**Task directions**
Rewrite the rows below, replacing "Continue" with "Proceed" and keeping everything else the same. Leave the pictures out of your answer.

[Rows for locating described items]
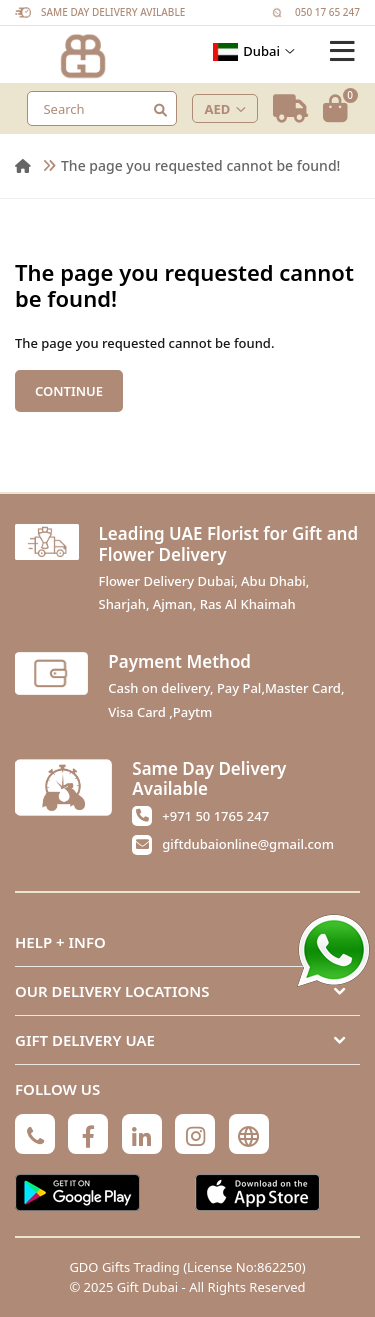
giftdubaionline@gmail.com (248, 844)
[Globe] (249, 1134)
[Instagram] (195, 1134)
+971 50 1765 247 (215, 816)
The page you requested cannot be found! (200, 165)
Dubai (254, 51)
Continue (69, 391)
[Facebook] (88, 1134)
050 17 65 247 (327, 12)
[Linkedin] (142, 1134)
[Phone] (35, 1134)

**Final result**
giftdubaionline@gmail.com (248, 844)
[Globe] (249, 1134)
[Instagram] (195, 1134)
+971 50 1765 247 (215, 816)
The page you requested cannot be found! (200, 165)
Dubai (254, 51)
Proceed (69, 391)
[Facebook] (88, 1134)
050 17 65 247 (327, 12)
[Linkedin] (142, 1134)
[Phone] (35, 1134)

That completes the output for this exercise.